The online space is growing, but at the same time fragmenting across more platforms and devices than ever before. This includes new ways to buy display and social media. It also includes the explosion of mobile and the growing amount of tablet computers.
Mobile searches now account for 12 percent of overall search volume up from 5 percent a year ago, according to Google. Then you add in tablet computers, the fact that iPad 2s are selling out, and Blackberry, Motorola, and others are entering the marketplace.
The question becomes: how do these different devices perform for your search marketing campaigns? Are tablet users more likely to convert than smartphones, or desktops? How does user behavior, and usage alter the way you think about your marketing approach?
First things first, you have to target these campaigns separately if you ever expect to understand the behavior. If you aren’t granular in your approach, everything just gets rolled up into one number, and you may never understand it, and therefore miss an opportunity. This is something that I first encouraged around these devices last in “How Will Mobile Search Impact Your Paid Campaigns?“
Now that tablet volume has started to show some volume and consistency in the data, I wanted to share some findings around iPad targeting. Our data shows some interesting points that demonstrate user behavior when searching on various devices. All data is compared to mobile devices.
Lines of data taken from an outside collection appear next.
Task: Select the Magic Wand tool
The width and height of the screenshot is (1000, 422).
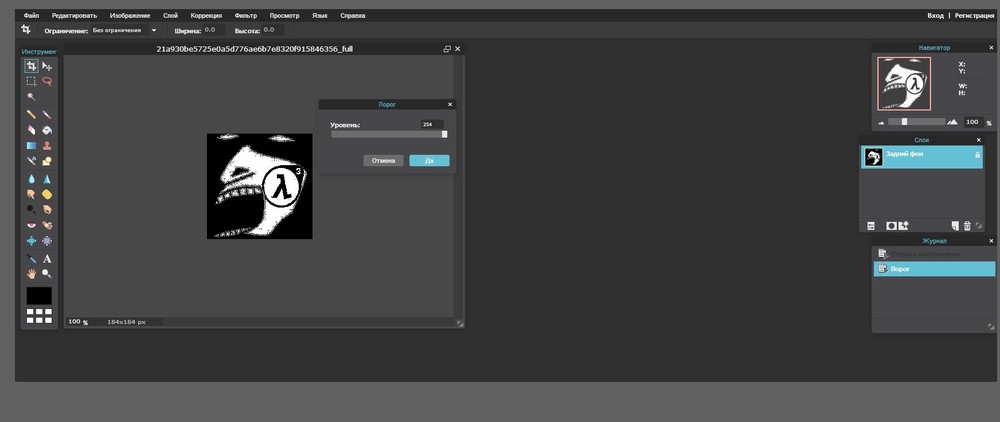Action: (31, 97)
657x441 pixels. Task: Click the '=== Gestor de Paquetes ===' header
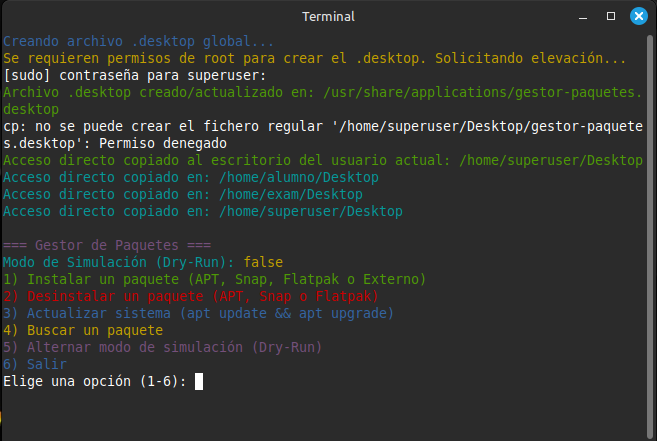pyautogui.click(x=107, y=245)
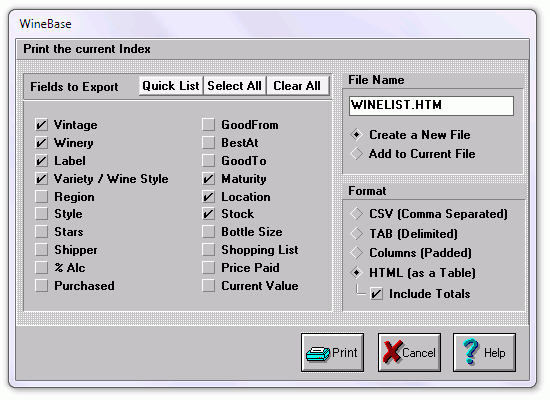Click the Clear All button
This screenshot has width=550, height=400.
click(297, 86)
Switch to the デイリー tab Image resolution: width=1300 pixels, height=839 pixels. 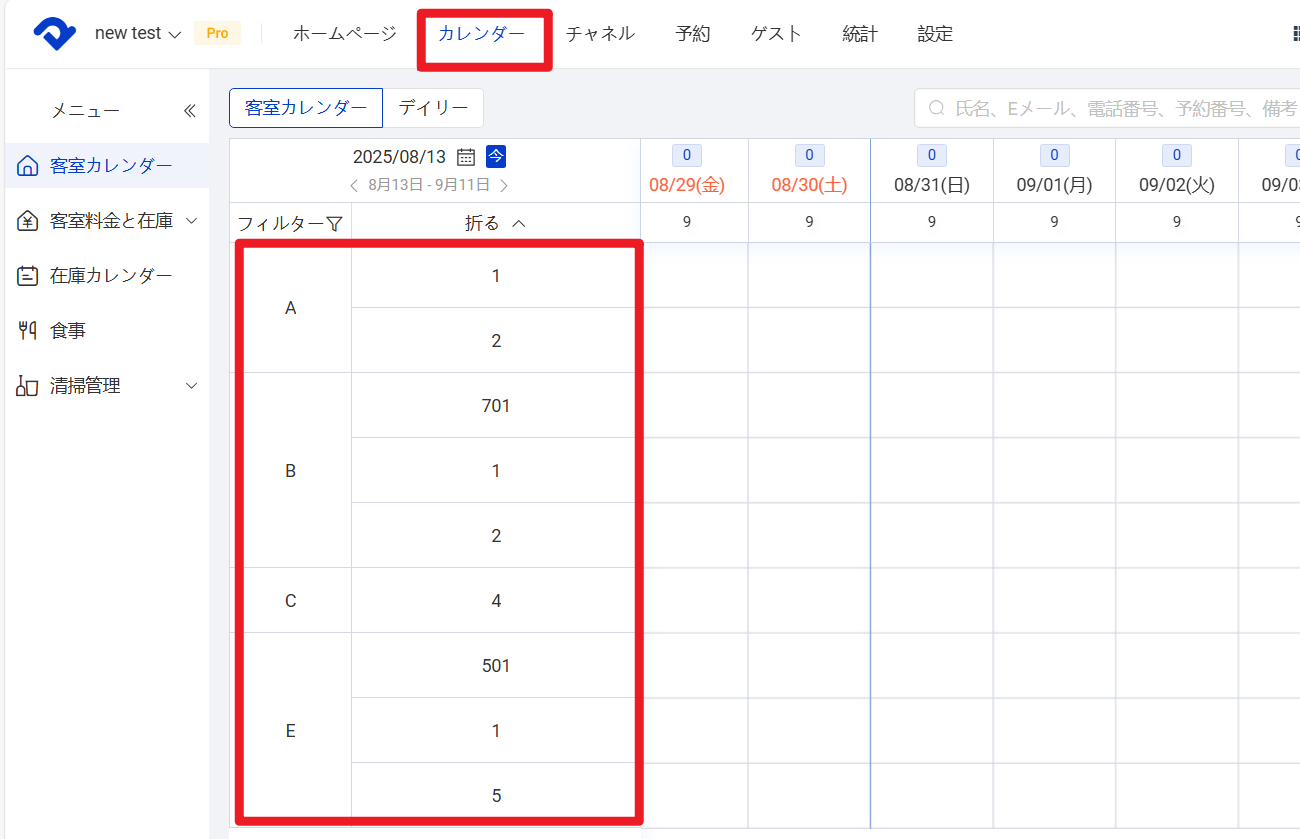(x=433, y=108)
- ROI is >5,000 percent better on both desktops and tablets. This indicates the improved user experience on those devices.
- While tablet devices have significantly less search volume than mobile devices, the amount of orders is much higher. This indicates the local nature of mobile devices. While the use of mobile devices is much heavier the intent of those users is much less conversion focused.
- CPCs on tablets are the most expensive of the three devices. This was surprising. I was expecting competition to be lower, and with a higher CTR than mobile relevancy scores to be much higher. Not sure I can even explain this, but this is another important reason why breaking these campaigns out separately given some data points defy logic, and require more research, or different action. Without that data you would manage based on your opinion, and that won’t lead to better results.
The targeting settings occur at the campaign level, and there are many other targets available. You can target cellular carriers and various mobile OS as well.
All these options can give valuable insight into user behavior. Data is what makes search a great advertising medium. Taking advantage of these granular targeting options provide improved ability to optimize your campaigns.
As more tablet devices hit the market they will continue to grow as a percent of the search population. There are clearly some opportunities to set specific bids, and control the keyword lists differently.
I encourage you to take a look at your tablet specific data, and see what you can learn and apply to your search marketing campaigns.